◆ Exercise objective
Extend the book report about Bilbo's journey through Wilderland, starting after its last sentence.

◆ Text
________

The setting of the story takes place in the lands of Wilderland. It is through Wilderland that the hobbit, Bilbo, and the dwarves travel through to retrieve their lost treasure. As they move on through Wilderland, they encounter many different people, animals, and beats that cause different problems, making the quest more adventurous. The different towns, mountains, and forests that the travelers have to endure make the quest very troublesome. A big help to get past all of this was the ring that Bilbo found which made whoever was wearing it invisible. Bilbo used the ring many times to escape and avoid trouble.
If I were to write a letter to the author, JRR Tolkien, it would consist of all positive things. I do not think there was one downfall to the novel. It was one of those books I could not put down. Tolkien did not stretch things out too much, but at the same time gave enough detail for everything. The whole time I was reading there was something going on: A new problem or another animal/beast to escape or kill. Another thing is that this story was well written. It was very easy to understand and comprehend.

________

◆ Entries shown
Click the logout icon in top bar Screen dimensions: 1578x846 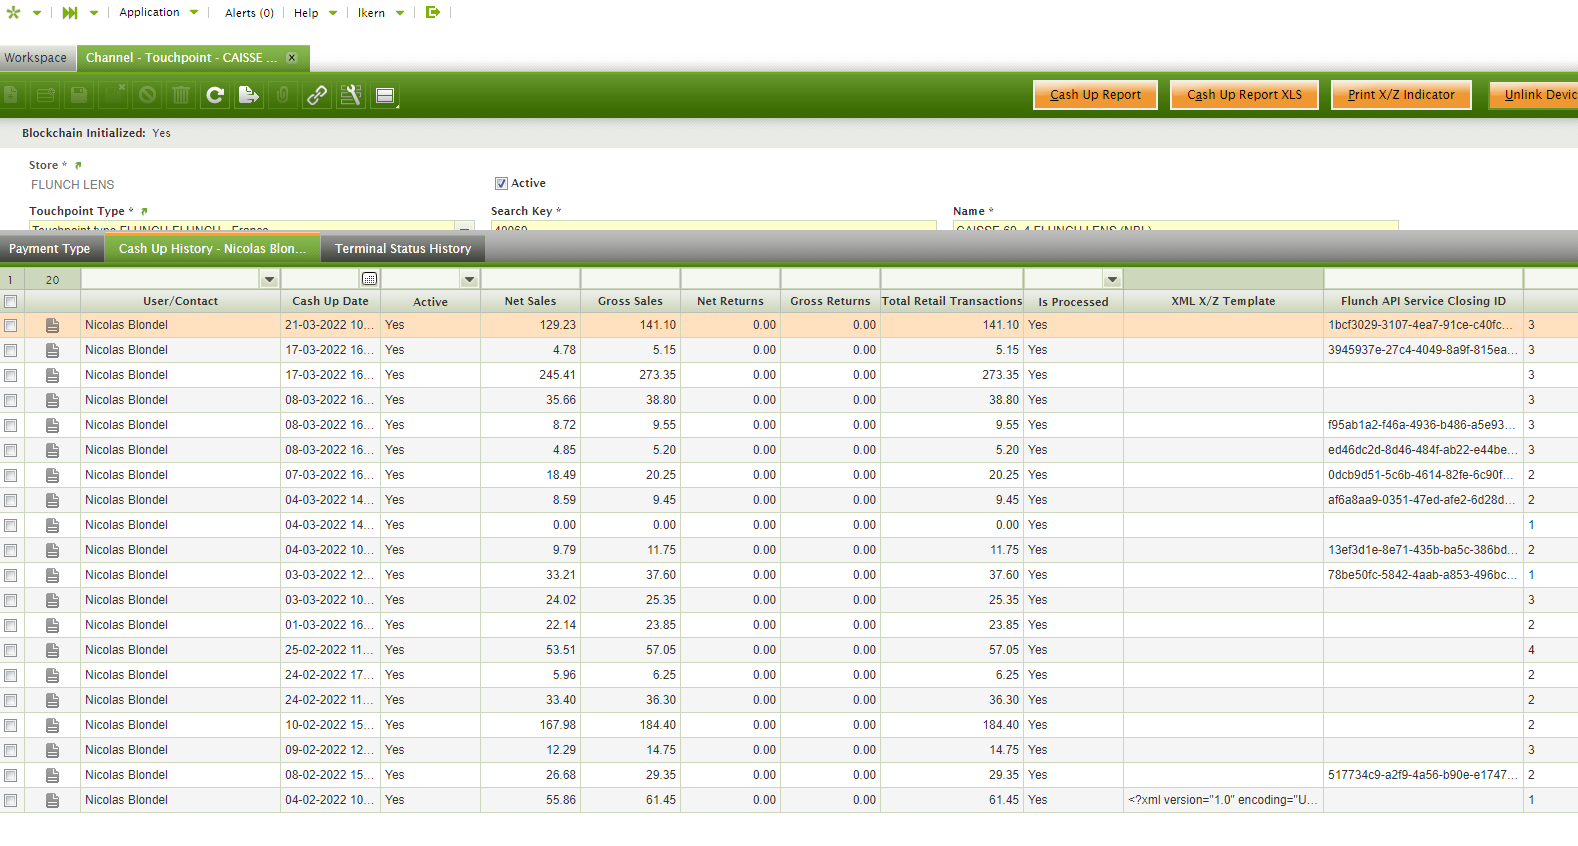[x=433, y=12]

________

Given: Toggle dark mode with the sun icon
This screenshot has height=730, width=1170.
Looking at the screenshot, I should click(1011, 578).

________

◆ Expected answer
On a scale of one to five stars (five being the best) I would rate this book with four stars. It was a really great book, and that surprised me. I thought it was going to be another boring book for school, but it was interesting. It is not the type of book I normally read, which would be biographies of my favorite athletes and motocross magazines, but it was a nice change. Tolkien did a good job of making sure there was always some type of action happening. My favorite character is a tie between Gandalf and Bilbo, the hobbit. Gandalf has great magical powers, but Bilbo is the main character and is the reason that the travelers were able to get the hoard.
John Ronald Reuel Tolkien was born in Bloemfontein, South Africa on January 3, 1892. He graded school certificate exams during summertime to supplement his small faculty salary. John thought this was really boring work, and one day he found a blank page in one of the exam booklets, and wrote thoughtlessly, “In a hole in the ground there lived a hobbit.” Not much happened with that sentence for many years, but he did tell stories to his own children, and in the early 1930's, he began to write down the stories he was telling his children, and they became to be the book known as The Hobbit.
I do not think this book should be required for all ninth graders because it is not a book that teaches life lessons. The Hobbit is a fictional book that consists purely of enjoyment. The story is not a subject that should be taught in schools because it has no moral value. Books that should be required are books that inform the reader of our country’s/world’s past. Novels about slavery and presidents should be required for ninth graders. The Hobbit is a great book, and is a story that should be read for pleasure.